Mr Andrews filed a negligence case in the state court against the bar̵

7;s owner, Mr. Andrews. Perrin, and the company that owned the bar, RAJJ Entertainment. A jury found both RAJJ and Mr. Perrin charged and ordered them to pay $ 97,500 each, according to the verdict.

RAJJ and Mr. Perrin’s insurer, the Munich Re entity Great Lakes, brought an action before the U.S. District Court in Kansas City, Missouri, seeking a declaratory judgment. Its insurance policy did not require them to reimburse them because Mr. Andrew’s injuries were excluded from its coverage. .

The district court ruled in favor of the insurer and was upheld by a unanimous three-judge in the appellate court.
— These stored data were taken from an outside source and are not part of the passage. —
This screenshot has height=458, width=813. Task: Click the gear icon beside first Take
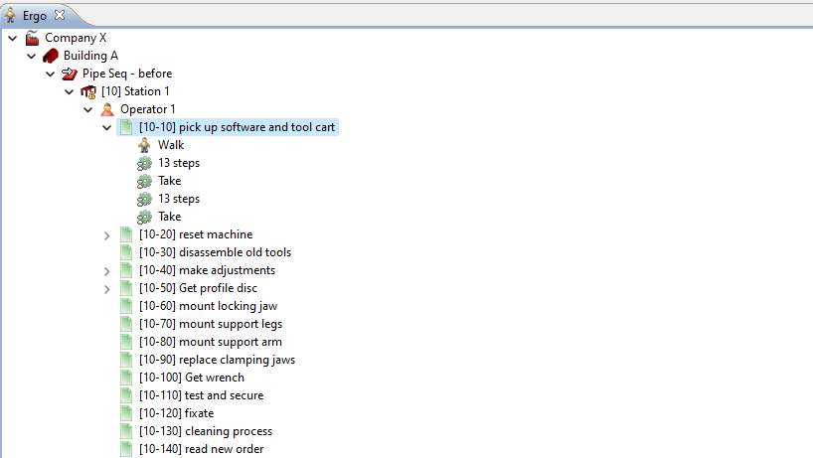click(x=144, y=181)
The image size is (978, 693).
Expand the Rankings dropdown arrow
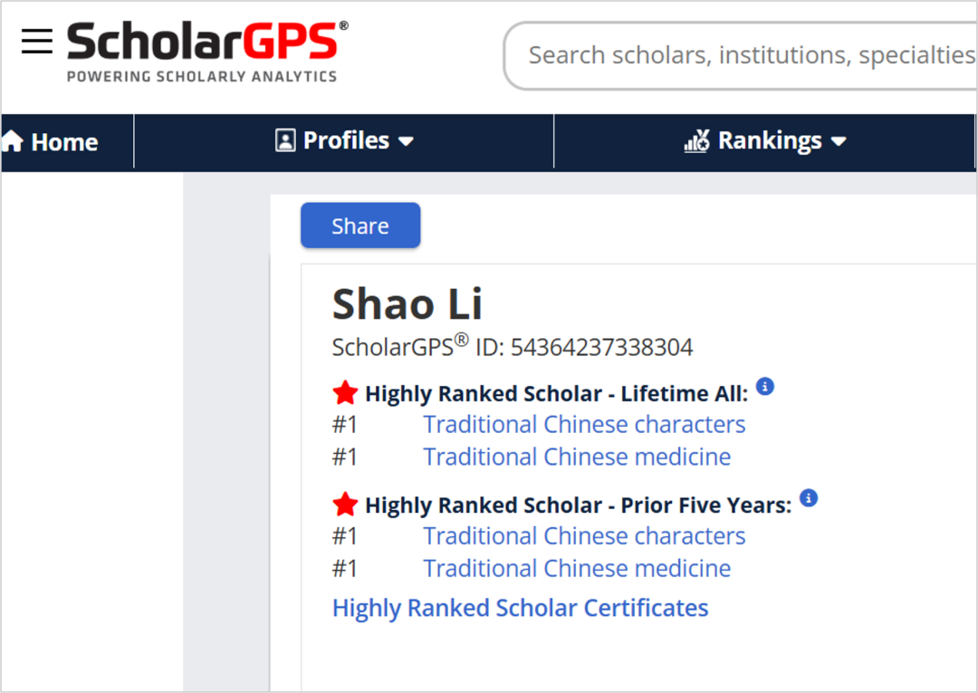840,141
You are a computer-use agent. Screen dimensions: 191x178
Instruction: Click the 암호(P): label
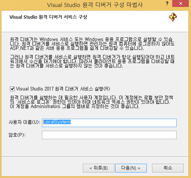pyautogui.click(x=17, y=135)
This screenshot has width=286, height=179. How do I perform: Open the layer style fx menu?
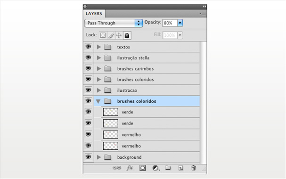pyautogui.click(x=130, y=168)
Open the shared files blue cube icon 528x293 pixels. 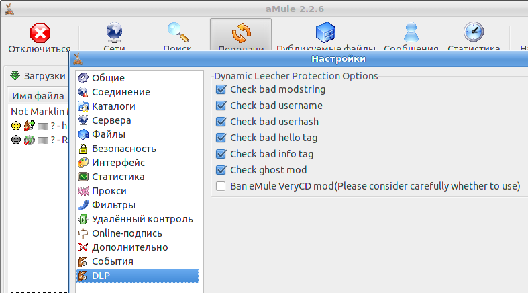point(325,32)
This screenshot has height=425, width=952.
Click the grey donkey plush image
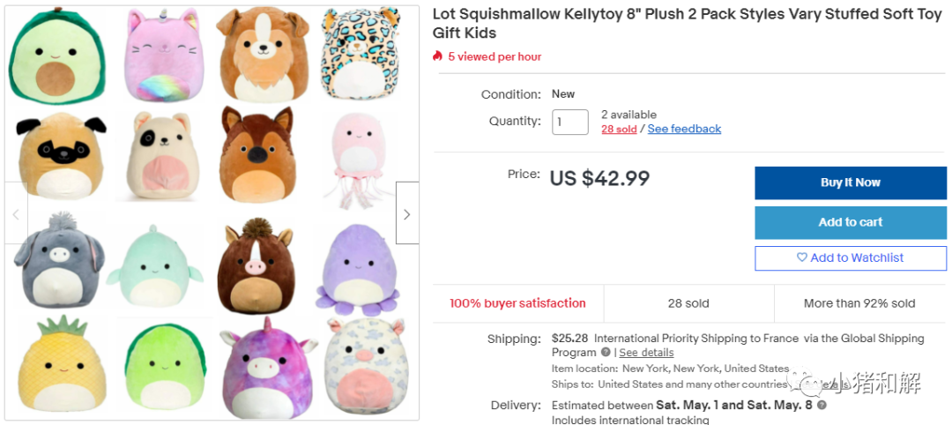pyautogui.click(x=57, y=261)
The coverage’s exclusion of attacks and batteries applies to the amount of damages, said a court panel with three judges.

The measure that occurred “undeniably fit the policy’s definitions of assault, battery and physical riot” and the jury’s ruling indicates that it agreed, the verdict said. “Therefore, the” relevant evidence presented at the trial “confirms the exclusion of coverage,” it said, in an earlier case.

The verdict said that RAJJ and Mr. Perrin claims that even if the abuse-and-battery exclusion applies, their negligence is counted as a separate, covered cause according to the rule of simultaneous-related parties.

This rule stipulates that when an insured risk and an excluded risk are the simultaneous, immediate cause of an accident, a liability insurer is liable as long as one of the causes is covered by the insurance, the ruling said.

That rule does not apply here because RAJJ and Mr. Perrin’s negligence is not a covered cause, the panel said, when they confirmed the lower court’s decision.

Lawyers in the case did not respond to requests for comment.